----------- Introduction, copyright, license

debdelta is an application suite designed to compute changes between
Debian packages. These changes (deltas) are similar to the output of
the "diff" program in that they may be used to store and transmit only
the changes between Debian packages.  This suite contains
'debdelta-upgrade', that downloads debdeltas and use them to create
all Debian packages needed for an 'apt-get upgrade'.

debdelta is  Copyright (C) 2006-07 Andrea Mennucci

debdelta is free software.  See the file COPYING for copying conditions.


debdelta uses 'minizgip', that is a simplified version of
  /usr/share/doc/zlib1g-dev/examples/minigzip.c.gz

minigzip is released with a permissive license,
(see minigzip.c , or debian/copyright)

minigzip is Copyright (C) 1995-2002 Jean-loup Gailly

---------- Description

The debdelta  application suite is really composed of different applications.

---- debdelta

'debdelta'  computes the delta, that is, a file that encodes the difference
between two Debian packages.

Example:

$ a=/var/cache/apt/archives 
$ debdelta -v $a/emacs-snapshot-common_1%3a20060512-1_all.deb $a/emacs-snapshot-common_1%3a20060518-1_all.deb /tmp/emacs.debdelta

the result is:
 deb delta is  12.5% of deb ; that is, 15452kB would be saved

---- debpatch

'debpatch' can use the delta file and a copy of the old Debian package to
recreate the new Debian package. If the old Debian package is not available,
but is installed in the host, it can use the installed data; in this
case, '/' is used in lieu of the old .deb.

Example:

$ debpatch  /tmp/emacs.debdelta / /tmp/emacs.deb

----- debdeltas

'debdeltas' can be used to generate deltas for many debs at once.
It will generate delta files with names such as
 package_old-version_new-version_architecture.debdelta
and put them in the directory where the new .deb is.

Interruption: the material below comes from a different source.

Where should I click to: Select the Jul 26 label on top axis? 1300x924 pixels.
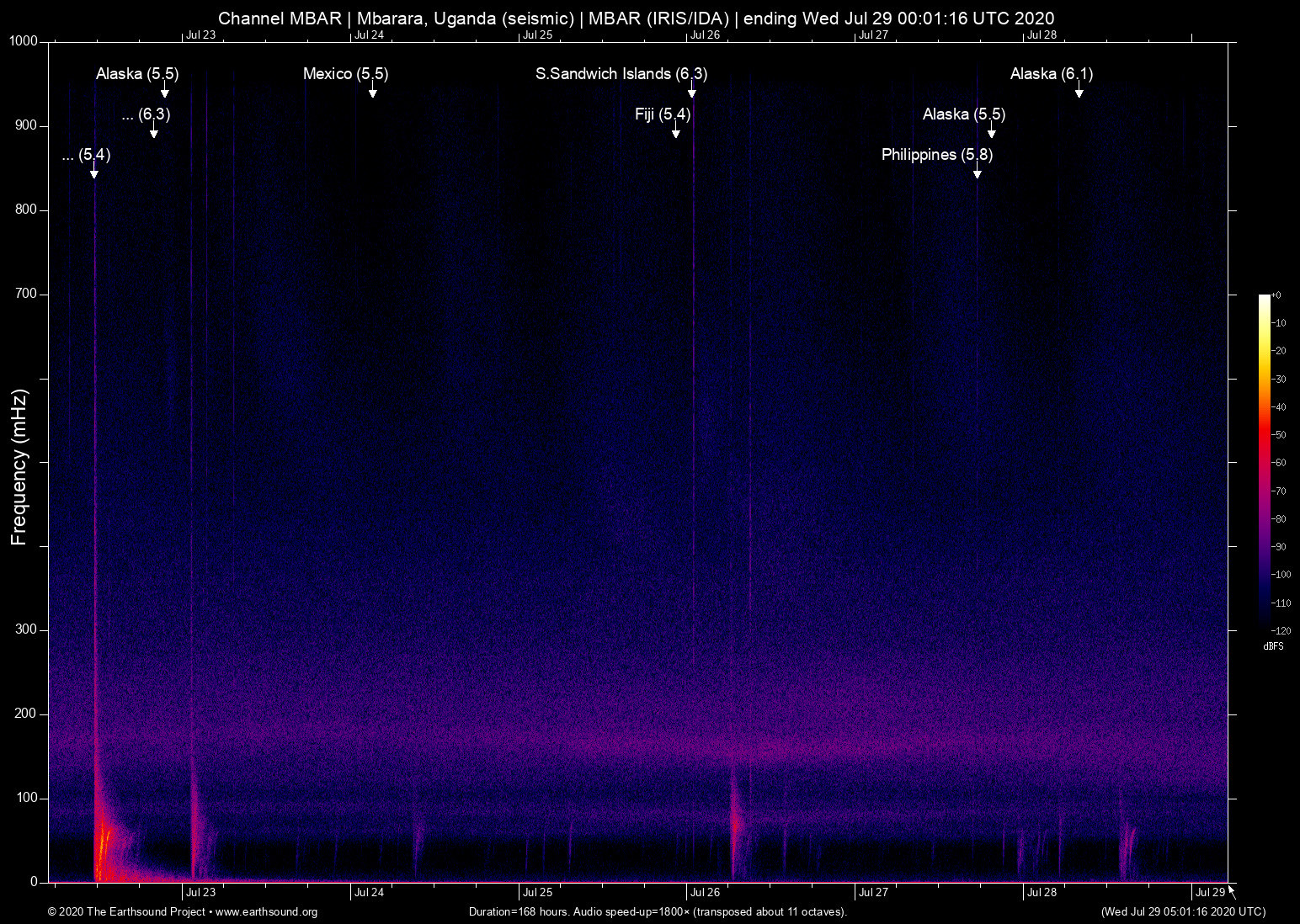(705, 35)
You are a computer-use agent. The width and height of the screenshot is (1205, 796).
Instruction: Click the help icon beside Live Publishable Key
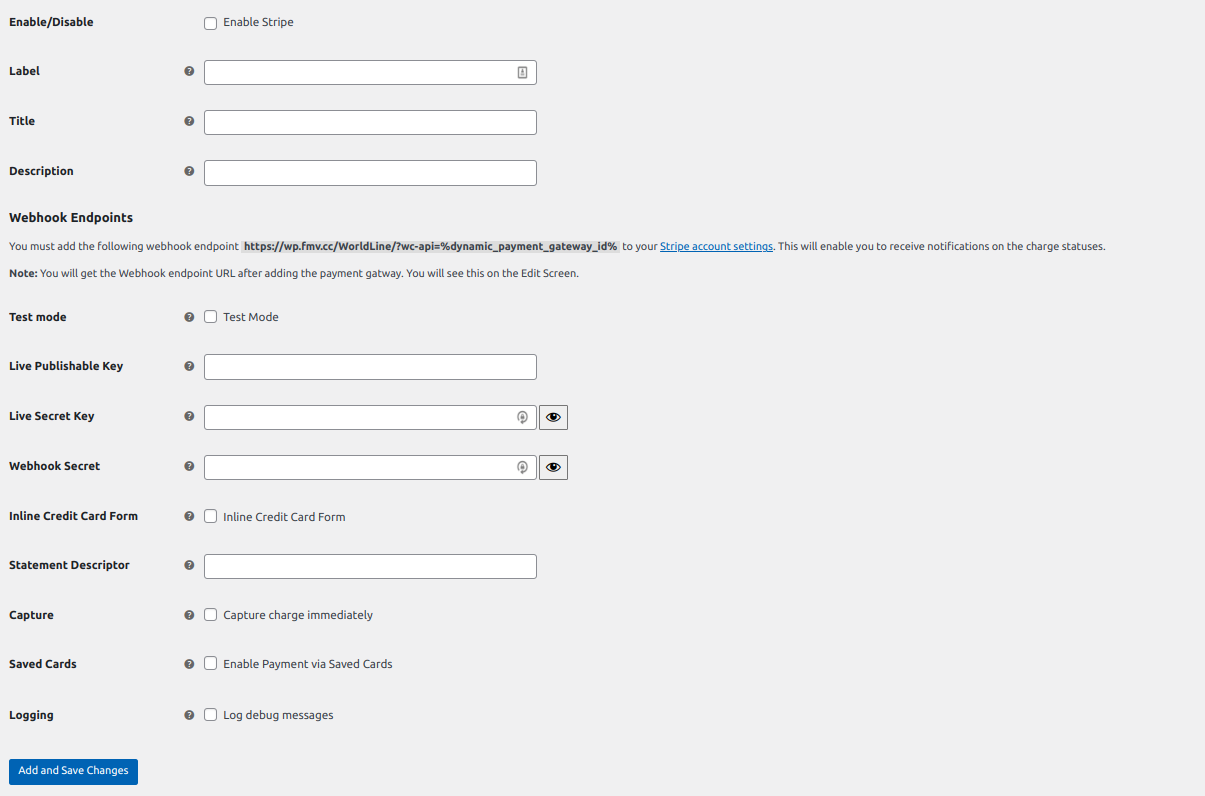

If the delta exceeds ~80% of the deb, 'debdeltas' will delete it
and leave a stamp of the form
 package_old-version_new-version_architecture.debdelta-too-big

Example :

$ debdeltas /var/cache/apt/archives/*deb

With the --dir argument, it will put the deltas in a different tree
(this is necessary if you use 'debmirror' , since 'debmirror' will
 destroy any file that it does not recognize)

Example:

$ m=where_your_mirror_is
$ d=where_to_put_deltas
$ cd $m
$ find pool -type d -mtime -1   |  xargs -r  debdeltas --dir $d// 

The // means that the pool directory tree will be mimicked in the deltas
directory tree.

----------- debdelta-upgrade

This command will download necessary deltas from my mirror
and use them to create debs for an 'apt-get upgrade'

This is currently a hack; it should be replaced by an APT method
(this is work in progress); but for this I need help from APT and python-apt
authors.

Example usage:
# apt-get update && debdelta-upgrade && apt-get upgrade

If run by a non-root user, debs are saved in /tmp/archives : do not
 forget to move them in /var/cache/apt/archives

debdelta-upgrade will also download .debs for which no delta is
available (this is done in parallel to patching, to maximize speed).

Work is in progress so  that debdelta-upgrade will actually choose if
- download a delta and use it to create the .deb
- download the deb
depending on which one would be faster.
Unfortunately, this decision must depend on a good model
to predict the speed of patching... and this I still cannot
achieve.


-------------- Statistics

I am currently running 'debdeltas' in a mirror that mirrors
'etch' and 'sid' for i386. 
The backend is currently bsdiff.

Statistics are at
http://tonelli.sns.it/pub/mennucc1/debdelta/histograms
and daily logs at
http://tonelli.sns.it/pub/mennucc1/debdelta/daily-logs/

Currently, in my mirror
  96 % of deltas are <=80% of original;
  of those, the average percent is  15% .
(15% is the ratio of the total size of the debdelta created / 
 /  the total size of the .debs processed).

In some cases, though, the benefit of using deltas is much more than that:
for example, 'debdelta'  can express the difference between 'tetex-doc'
 3.0-17 and 3.0-18 into a delta of mere 260kB !

------------ exact patching and exact recompression

When debdelta recreates a .deb, it must be identical to the desired
one (otherwise APT will refuse it when cheking signatures).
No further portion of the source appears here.